HERAT, Afghanistan (Reuters) - A protest over the shooting of the Koran by a U.S. soldier in Iraq turned violent in Afghanistan on Thursday, killing a Lithuanian soldier and at least two Afghan civilians.
The NATO-led International Security Assistance Force (ISAF) said Afghan police killed the two civilians and wounded seven others after a rock-throwing crowd tried to storm a base in the town of Chaghcharan.
Police spokesman Abdul Mutalib said three civilians were killed in the incident.
The soldier was killed by gunfire, but it was not clear if the shots came from the crowd or from Taliban insurgents, an ISAF spokesman said. There were no indications that it was the result of so-called friendly fire.
The dead soldier was a Lithuanian from the Provincial Reconstruction Team (PRT) in Chaghcharan, the Lithuanian Defense Ministry said. One other soldier was wounded, ISAF said.
“Protesters set on fire a fuel station opposite the PRT base before trying to storm it,” General Ikramuddin Yawar, chief of police in western Afghanistan, told reporters.
He said 12 protesters and 11 police were wounded by gunfire and soldiers from the PRT fired into the crowd after some of the protesters fired at police and the base.

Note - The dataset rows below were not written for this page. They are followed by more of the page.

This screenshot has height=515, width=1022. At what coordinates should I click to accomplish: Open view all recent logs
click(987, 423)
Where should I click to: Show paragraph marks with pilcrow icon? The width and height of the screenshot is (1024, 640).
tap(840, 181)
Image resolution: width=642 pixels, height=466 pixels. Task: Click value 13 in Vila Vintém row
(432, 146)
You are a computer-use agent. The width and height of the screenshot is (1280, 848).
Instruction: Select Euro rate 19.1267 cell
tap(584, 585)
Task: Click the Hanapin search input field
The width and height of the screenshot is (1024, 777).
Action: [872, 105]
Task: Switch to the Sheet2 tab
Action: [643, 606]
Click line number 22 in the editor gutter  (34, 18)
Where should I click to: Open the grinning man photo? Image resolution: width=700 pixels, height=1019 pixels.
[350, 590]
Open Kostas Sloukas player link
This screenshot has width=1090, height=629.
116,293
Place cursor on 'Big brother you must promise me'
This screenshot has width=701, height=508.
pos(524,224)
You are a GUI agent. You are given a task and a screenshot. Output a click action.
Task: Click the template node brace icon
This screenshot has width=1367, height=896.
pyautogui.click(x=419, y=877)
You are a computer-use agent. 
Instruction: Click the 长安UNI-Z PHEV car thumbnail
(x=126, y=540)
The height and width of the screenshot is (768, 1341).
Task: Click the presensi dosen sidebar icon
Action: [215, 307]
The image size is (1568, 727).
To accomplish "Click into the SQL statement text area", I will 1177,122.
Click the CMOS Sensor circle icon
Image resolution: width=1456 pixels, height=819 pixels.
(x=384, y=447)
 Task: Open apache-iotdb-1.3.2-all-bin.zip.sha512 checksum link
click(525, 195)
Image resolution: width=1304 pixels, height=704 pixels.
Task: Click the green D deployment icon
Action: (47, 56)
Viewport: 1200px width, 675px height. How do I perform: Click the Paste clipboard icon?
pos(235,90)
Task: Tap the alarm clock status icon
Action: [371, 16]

The protest was organized by students from a religious school, and the situation was now under control, Yawar said.
Lithuania’s Defense Minister Juozas Olekas said in Vilnius that shots were fired from the crowd, which attempted to enter the camp, and the Lithuanian soldier was shot dead.
“Lithuanian soldiers shot in the air to disperse the crowd,” the minister said, when asked, whether Lithuanian troops shot back at the crowd.
Two other Lithuanian soldiers suffered minor injuries after being hit by rocks thrown from the crowd, he added.
Olekas said the incident would not make Lithuania withdraw its 170 troops from Afghanistan.
U.S. President George W. Bush apologized to Iraqi Prime Minister Nuri al-Maliki this week and promised to prosecute the U.S. soldier accused of using a copy of the Koran for target practice, Iraq said.
A U.S. soldier was disciplined and sent home after a bullet-riddled copy of the Muslim holy book was found at a shooting range near Baghdad on May 11. No violent backlash has taken place in Iraq.
Protests over perceived insults to Islam have often turned violent in Afghanistan, where a deeply conservative faith is mingled with resentment at the presence of foreign troops.
More than 50,000 international forces are stationed in Afghanistan fighting a Taliban insurgency aimed at toppling the pro-Western Afghan government.